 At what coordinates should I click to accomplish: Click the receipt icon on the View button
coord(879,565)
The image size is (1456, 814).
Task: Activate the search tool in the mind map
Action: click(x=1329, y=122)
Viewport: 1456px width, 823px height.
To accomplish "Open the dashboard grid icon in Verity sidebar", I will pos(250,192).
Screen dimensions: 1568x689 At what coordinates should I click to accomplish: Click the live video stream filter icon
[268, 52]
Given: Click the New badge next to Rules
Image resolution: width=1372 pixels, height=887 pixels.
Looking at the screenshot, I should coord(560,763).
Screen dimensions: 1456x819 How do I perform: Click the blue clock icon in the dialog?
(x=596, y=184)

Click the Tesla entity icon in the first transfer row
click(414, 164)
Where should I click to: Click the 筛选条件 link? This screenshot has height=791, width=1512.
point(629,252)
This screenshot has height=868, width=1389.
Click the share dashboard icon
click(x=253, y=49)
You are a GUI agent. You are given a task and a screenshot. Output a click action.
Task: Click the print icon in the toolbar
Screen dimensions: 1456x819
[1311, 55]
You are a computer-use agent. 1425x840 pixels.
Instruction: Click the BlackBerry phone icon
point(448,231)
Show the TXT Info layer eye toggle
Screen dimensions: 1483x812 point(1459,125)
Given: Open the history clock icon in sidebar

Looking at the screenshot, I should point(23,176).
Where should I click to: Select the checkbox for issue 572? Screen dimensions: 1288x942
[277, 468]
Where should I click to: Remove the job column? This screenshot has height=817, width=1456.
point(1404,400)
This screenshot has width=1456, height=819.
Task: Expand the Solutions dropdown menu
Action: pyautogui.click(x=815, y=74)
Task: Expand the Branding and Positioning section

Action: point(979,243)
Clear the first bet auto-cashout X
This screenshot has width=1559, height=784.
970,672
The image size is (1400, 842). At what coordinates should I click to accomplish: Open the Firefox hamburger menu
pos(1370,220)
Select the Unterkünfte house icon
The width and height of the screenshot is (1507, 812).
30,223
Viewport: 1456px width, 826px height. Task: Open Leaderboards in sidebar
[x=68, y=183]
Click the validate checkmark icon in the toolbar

#### [WORK TO COMPLETE]
All of the entries are to be set down again without alteration.

#### [TASK ANSWER]
 At what coordinates should I click to accomplish: Click the receipt icon on the View button
coord(879,565)
The image size is (1456, 814).
Task: Activate the search tool in the mind map
Action: click(x=1329, y=122)
Viewport: 1456px width, 823px height.
To accomplish "Open the dashboard grid icon in Verity sidebar", I will pos(250,192).
Screen dimensions: 1568x689 At what coordinates should I click to accomplish: Click the live video stream filter icon
[268, 52]
Given: Click the New badge next to Rules
Image resolution: width=1372 pixels, height=887 pixels.
Looking at the screenshot, I should coord(560,763).
Screen dimensions: 1456x819 How do I perform: Click the blue clock icon in the dialog?
(x=596, y=184)

Click the Tesla entity icon in the first transfer row
click(414, 164)
Where should I click to: Click the 筛选条件 link? This screenshot has height=791, width=1512.
point(629,252)
This screenshot has height=868, width=1389.
Click the share dashboard icon
click(x=253, y=49)
You are a GUI agent. You are given a task and a screenshot. Output a click action.
Task: Click the print icon in the toolbar
Screen dimensions: 1456x819
[1311, 55]
You are a computer-use agent. 1425x840 pixels.
Instruction: Click the BlackBerry phone icon
point(448,231)
Show the TXT Info layer eye toggle
Screen dimensions: 1483x812 point(1459,125)
Given: Open the history clock icon in sidebar

Looking at the screenshot, I should point(23,176).
Where should I click to: Select the checkbox for issue 572? Screen dimensions: 1288x942
[277, 468]
Where should I click to: Remove the job column? This screenshot has height=817, width=1456.
point(1404,400)
This screenshot has width=1456, height=819.
Task: Expand the Solutions dropdown menu
Action: pyautogui.click(x=815, y=74)
Task: Expand the Branding and Positioning section

Action: point(979,243)
Clear the first bet auto-cashout X
This screenshot has width=1559, height=784.
970,672
The image size is (1400, 842). At what coordinates should I click to accomplish: Open the Firefox hamburger menu
pos(1370,220)
Select the Unterkünfte house icon
The width and height of the screenshot is (1507, 812).
30,223
Viewport: 1456px width, 826px height. Task: Open Leaderboards in sidebar
[x=68, y=183]
Click the validate checkmark icon in the toolbar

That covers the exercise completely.